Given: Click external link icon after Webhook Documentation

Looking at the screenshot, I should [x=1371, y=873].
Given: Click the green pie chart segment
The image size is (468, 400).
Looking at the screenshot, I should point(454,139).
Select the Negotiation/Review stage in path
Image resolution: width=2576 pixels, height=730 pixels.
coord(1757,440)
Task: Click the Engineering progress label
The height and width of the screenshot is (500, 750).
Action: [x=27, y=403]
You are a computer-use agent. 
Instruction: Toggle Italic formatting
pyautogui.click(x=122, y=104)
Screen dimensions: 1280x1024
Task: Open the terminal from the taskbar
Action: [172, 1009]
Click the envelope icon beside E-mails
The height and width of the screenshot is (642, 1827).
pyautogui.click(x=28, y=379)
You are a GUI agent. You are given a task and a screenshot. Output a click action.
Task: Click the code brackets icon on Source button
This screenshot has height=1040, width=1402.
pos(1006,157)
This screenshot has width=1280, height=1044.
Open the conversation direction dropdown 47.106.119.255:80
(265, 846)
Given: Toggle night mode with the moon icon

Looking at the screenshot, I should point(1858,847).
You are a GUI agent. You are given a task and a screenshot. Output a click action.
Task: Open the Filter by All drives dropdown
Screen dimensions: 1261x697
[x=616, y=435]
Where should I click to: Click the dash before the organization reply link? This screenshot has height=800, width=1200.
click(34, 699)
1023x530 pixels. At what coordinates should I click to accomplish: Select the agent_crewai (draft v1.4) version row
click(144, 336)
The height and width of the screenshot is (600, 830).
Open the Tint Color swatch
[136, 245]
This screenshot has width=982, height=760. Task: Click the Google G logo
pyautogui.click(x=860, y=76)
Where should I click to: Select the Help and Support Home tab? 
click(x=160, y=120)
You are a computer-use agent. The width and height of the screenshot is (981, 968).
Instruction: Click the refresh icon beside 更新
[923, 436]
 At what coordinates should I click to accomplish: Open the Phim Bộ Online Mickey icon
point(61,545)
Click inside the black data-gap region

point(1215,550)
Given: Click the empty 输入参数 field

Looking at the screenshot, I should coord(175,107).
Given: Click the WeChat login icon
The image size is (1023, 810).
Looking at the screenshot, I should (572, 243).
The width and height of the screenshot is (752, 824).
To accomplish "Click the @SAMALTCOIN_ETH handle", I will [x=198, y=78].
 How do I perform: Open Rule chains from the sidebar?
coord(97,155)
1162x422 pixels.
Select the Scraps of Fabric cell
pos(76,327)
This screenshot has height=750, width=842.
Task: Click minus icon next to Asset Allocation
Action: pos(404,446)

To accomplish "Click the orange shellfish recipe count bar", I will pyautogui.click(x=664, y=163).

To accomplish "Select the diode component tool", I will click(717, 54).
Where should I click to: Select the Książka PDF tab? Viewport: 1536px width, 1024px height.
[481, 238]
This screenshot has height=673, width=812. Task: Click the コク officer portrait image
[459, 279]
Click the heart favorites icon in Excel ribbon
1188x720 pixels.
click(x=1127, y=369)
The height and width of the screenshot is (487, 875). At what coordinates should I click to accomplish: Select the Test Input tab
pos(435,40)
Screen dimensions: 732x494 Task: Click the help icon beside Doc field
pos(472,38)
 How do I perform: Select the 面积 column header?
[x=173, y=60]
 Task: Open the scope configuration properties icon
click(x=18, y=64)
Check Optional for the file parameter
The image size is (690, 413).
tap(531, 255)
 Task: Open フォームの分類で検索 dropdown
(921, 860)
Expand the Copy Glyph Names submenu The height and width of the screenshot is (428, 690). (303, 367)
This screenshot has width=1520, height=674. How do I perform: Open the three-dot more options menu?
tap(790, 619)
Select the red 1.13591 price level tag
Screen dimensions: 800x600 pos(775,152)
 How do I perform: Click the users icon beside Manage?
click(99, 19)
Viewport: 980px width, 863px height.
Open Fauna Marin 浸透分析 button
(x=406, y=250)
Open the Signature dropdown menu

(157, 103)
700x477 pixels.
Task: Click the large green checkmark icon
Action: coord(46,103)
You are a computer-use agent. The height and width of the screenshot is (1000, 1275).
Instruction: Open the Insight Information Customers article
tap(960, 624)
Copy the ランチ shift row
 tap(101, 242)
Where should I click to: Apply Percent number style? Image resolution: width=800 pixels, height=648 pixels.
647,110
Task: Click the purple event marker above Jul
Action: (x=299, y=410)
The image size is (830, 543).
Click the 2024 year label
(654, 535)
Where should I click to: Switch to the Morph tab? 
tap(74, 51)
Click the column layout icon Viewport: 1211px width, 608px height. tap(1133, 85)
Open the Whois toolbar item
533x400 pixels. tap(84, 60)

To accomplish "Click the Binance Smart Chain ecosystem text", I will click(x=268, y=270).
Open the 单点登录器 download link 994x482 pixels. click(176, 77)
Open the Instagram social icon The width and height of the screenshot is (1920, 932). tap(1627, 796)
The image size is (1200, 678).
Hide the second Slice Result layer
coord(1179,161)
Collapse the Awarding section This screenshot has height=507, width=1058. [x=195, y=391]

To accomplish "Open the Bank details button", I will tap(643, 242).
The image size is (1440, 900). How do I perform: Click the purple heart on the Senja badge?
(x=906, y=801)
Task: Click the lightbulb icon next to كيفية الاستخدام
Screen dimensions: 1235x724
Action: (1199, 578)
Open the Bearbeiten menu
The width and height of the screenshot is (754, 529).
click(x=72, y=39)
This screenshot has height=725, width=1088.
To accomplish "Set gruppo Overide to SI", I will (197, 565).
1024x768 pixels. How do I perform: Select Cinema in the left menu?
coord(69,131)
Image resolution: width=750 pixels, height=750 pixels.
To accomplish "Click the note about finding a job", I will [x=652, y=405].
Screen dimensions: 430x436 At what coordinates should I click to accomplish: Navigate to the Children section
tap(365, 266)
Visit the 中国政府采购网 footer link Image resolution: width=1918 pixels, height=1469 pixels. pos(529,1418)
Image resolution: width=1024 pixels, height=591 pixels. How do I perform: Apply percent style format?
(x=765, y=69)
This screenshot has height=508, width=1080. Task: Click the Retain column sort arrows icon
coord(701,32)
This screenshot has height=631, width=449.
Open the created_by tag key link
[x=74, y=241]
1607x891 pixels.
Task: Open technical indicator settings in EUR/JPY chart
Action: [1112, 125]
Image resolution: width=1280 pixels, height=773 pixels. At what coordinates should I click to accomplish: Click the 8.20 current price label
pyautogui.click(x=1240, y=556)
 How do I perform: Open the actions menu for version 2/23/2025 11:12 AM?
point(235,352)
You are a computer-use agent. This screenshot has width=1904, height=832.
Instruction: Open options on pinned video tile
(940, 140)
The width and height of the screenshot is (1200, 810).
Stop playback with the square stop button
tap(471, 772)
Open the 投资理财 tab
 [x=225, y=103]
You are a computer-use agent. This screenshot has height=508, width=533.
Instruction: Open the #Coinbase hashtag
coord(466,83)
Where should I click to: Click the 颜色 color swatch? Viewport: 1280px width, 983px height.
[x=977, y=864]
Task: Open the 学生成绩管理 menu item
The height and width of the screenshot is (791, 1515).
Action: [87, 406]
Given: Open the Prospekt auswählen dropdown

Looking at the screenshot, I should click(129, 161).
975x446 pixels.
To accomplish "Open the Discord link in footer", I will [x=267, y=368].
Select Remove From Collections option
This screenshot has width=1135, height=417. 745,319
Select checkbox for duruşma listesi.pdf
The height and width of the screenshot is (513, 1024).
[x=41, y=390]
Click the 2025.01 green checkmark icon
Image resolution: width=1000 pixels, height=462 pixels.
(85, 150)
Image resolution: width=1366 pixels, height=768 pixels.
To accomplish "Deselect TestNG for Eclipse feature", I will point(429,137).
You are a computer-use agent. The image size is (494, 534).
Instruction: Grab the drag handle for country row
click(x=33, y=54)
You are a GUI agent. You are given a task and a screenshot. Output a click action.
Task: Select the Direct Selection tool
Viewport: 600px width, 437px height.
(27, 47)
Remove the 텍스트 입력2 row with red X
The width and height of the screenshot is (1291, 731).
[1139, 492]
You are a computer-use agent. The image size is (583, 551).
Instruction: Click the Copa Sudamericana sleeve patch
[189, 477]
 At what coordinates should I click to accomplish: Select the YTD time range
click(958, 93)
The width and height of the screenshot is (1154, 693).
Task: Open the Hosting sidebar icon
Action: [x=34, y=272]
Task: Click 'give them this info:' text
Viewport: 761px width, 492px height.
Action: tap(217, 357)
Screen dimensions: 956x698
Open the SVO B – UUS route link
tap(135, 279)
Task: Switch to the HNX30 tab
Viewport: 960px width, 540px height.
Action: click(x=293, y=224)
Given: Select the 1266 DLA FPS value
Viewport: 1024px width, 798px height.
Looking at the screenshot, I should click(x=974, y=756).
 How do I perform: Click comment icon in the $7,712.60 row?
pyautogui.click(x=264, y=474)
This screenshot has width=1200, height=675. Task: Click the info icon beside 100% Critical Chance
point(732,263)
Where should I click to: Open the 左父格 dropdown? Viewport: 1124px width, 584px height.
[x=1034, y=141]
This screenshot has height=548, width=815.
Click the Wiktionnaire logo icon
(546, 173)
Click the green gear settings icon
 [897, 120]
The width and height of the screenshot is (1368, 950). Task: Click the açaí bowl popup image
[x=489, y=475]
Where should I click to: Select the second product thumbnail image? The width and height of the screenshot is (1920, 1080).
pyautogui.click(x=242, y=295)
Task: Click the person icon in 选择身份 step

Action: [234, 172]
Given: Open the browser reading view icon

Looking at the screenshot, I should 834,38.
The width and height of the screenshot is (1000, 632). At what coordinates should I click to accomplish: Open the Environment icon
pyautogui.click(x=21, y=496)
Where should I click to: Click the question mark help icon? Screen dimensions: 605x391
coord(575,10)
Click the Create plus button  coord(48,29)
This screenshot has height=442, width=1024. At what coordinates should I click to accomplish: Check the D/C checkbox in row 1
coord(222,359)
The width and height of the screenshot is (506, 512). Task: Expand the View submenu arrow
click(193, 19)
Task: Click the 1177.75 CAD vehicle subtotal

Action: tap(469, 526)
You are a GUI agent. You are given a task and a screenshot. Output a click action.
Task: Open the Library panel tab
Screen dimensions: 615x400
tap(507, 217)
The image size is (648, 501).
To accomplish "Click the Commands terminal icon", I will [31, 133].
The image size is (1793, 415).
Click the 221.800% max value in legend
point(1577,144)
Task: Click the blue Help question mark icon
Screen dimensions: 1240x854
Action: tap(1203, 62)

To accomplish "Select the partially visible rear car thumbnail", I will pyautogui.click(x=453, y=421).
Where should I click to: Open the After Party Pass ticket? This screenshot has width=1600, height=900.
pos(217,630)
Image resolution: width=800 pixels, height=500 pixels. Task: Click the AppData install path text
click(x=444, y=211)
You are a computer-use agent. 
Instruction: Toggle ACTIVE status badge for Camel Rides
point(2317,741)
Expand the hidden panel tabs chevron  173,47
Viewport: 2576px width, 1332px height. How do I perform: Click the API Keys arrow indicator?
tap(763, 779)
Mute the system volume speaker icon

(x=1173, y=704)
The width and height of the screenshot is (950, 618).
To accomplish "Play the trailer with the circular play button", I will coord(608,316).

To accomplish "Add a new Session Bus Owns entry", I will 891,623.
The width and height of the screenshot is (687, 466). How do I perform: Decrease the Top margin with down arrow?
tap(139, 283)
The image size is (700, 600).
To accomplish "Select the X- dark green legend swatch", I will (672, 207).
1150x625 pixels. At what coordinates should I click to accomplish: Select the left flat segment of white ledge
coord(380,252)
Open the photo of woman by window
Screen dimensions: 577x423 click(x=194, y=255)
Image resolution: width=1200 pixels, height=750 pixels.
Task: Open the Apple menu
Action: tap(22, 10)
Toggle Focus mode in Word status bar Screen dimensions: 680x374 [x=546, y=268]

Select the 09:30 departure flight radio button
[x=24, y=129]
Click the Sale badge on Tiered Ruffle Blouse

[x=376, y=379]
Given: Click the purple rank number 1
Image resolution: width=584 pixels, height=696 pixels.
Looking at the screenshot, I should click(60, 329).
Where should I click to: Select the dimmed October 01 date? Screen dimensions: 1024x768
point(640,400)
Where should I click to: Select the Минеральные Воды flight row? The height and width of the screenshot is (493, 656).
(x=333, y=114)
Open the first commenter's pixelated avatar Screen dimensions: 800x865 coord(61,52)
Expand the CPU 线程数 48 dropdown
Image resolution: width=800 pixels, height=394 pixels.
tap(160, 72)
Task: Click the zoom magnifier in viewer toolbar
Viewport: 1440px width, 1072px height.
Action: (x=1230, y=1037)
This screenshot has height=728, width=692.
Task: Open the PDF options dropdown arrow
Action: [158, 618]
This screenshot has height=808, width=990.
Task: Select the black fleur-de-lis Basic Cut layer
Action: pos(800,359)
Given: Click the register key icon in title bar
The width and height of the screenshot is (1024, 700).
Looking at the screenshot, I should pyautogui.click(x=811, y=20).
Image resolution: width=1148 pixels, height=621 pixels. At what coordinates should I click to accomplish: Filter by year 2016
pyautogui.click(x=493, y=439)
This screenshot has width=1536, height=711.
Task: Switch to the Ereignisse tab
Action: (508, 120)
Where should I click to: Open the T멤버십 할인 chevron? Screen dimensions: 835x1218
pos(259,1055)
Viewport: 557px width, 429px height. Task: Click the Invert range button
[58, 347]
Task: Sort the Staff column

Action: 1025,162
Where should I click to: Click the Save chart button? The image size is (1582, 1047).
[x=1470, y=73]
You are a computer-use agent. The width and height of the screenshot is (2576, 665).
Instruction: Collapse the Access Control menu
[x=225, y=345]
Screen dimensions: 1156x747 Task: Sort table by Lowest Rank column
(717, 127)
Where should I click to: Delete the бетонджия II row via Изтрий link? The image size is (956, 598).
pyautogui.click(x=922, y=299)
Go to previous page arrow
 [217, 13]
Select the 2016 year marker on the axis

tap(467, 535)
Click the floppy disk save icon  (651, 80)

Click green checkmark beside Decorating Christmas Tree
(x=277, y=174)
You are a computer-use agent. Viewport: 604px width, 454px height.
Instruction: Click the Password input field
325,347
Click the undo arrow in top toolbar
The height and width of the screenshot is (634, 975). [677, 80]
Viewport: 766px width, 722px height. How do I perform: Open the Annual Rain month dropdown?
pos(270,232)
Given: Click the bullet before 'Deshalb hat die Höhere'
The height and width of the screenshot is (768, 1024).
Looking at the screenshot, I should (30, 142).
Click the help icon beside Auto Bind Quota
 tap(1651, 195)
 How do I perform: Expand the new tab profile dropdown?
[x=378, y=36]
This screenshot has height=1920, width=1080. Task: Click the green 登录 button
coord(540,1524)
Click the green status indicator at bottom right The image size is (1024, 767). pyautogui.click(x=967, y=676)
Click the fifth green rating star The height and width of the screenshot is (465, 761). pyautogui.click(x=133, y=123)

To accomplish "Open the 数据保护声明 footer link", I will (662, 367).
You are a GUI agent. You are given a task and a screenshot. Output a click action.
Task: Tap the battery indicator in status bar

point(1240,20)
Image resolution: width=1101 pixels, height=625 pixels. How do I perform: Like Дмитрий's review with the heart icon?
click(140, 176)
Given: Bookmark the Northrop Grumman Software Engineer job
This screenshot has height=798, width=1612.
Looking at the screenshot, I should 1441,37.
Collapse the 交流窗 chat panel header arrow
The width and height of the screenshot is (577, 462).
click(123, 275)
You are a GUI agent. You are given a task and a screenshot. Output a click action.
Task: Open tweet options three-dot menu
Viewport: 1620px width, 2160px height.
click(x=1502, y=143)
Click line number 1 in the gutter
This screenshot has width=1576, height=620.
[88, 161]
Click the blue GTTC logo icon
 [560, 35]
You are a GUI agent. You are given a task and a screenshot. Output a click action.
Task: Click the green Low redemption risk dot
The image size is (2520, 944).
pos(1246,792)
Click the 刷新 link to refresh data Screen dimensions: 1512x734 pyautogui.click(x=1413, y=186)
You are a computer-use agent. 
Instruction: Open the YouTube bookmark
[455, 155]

YOUR OBJECTIVE: When you answer, output each line of the data exactly as given, from its first line up to and including the one with "Given: Click the green pie chart segment".

EXERCISE RESPONSE:
Given: Click external link icon after Webhook Documentation

Looking at the screenshot, I should [x=1371, y=873].
Given: Click the green pie chart segment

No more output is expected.